● **WHAT YOU SHOULD DO**: Copy out the following mailing-list post on nullmailer recommendations in full, word for word.

-- Start of DOCUMENT SEGMENT --

[CentOS] nullmailer recommendations

Larry Vaden vaden at texoma.net
Fri Jul 21 18:35:32 UTC 2006


On 7/21/06, Mark Schoonover <schoon at amgt.com> wrote:
> Now, I'm sure it's because I'm not experienced in sendmail.

TTL, you don't have to be :)

Use WLM's simple way or use the recipe at
<http://www.postfix.org/STANDARD_CONFIGURATION_README.html#null_client>
(see below the sig for the relevant excerpt).

Postfix isn't H E A V Y (quite the contrary);  if you like, I can post

ps auxw | grep -i sendmail

and

ps auxw | grep -i postfix

so you can see for yourself what is H E A V Y and what is lite.

Plus, you keep open the options to corral the folks on your LAN so you
won't have to worry about getting off the top few lines at
senderbase.org.

rgds/ldv

<http://www.postfix.org/STANDARD_CONFIGURATION_README.html#null_client>
says in part:

In this example we assume that the Internet domain name is
"example.com" and that the machine is named "nullclient.example.com".
As usual, the examples show only parameters that are not left at their
default settings.

-- End of DOCUMENT SEGMENT --
-- Start of ITEMS --

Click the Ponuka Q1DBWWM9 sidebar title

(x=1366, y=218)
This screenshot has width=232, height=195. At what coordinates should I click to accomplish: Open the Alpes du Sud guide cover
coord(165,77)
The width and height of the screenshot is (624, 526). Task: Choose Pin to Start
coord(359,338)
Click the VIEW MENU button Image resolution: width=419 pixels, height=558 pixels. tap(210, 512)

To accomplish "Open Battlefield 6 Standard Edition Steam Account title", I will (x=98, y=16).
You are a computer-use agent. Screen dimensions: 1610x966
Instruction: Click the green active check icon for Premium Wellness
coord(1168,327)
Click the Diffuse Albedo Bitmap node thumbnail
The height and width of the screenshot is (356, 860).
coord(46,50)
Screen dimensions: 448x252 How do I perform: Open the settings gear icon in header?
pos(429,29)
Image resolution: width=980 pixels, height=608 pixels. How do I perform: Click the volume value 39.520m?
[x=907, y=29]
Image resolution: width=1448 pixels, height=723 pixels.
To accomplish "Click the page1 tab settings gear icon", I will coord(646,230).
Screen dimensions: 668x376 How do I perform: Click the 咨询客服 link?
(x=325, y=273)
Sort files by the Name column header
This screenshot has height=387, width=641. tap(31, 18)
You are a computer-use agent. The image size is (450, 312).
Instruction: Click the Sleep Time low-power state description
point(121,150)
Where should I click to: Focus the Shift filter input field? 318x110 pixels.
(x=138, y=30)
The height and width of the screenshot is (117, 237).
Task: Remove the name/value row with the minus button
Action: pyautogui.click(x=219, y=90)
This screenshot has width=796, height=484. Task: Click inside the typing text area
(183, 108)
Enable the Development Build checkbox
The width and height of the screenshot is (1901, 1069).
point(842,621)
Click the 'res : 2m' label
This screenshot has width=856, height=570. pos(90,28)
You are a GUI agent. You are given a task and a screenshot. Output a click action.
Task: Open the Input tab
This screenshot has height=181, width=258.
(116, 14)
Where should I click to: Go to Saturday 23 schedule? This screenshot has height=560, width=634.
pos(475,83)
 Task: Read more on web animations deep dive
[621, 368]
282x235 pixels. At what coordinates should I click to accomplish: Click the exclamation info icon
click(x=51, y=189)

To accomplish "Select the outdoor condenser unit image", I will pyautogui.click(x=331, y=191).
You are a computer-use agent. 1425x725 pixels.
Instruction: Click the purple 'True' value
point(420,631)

-- End of ITEMS --

● **SOLUTION FOR THIS EXERCISE**:
[CentOS] nullmailer recommendations

Larry Vaden vaden at texoma.net
Fri Jul 21 18:35:32 UTC 2006


On 7/21/06, Mark Schoonover <schoon at amgt.com> wrote:
> Now, I'm sure it's because I'm not experienced in sendmail.

TTL, you don't have to be :)

Use WLM's simple way or use the recipe at
<http://www.postfix.org/STANDARD_CONFIGURATION_README.html#null_client>
(see below the sig for the relevant excerpt).

Postfix isn't H E A V Y (quite the contrary);  if you like, I can post

ps auxw | grep -i sendmail

and

ps auxw | grep -i postfix

so you can see for yourself what is H E A V Y and what is lite.

Plus, you keep open the options to corral the folks on your LAN so you
won't have to worry about getting off the top few lines at
senderbase.org.

rgds/ldv

<http://www.postfix.org/STANDARD_CONFIGURATION_README.html#null_client>
says in part:

In this example we assume that the Internet domain name is
"example.com" and that the machine is named "nullclient.example.com".
As usual, the examples show only parameters that are not left at their
default settings.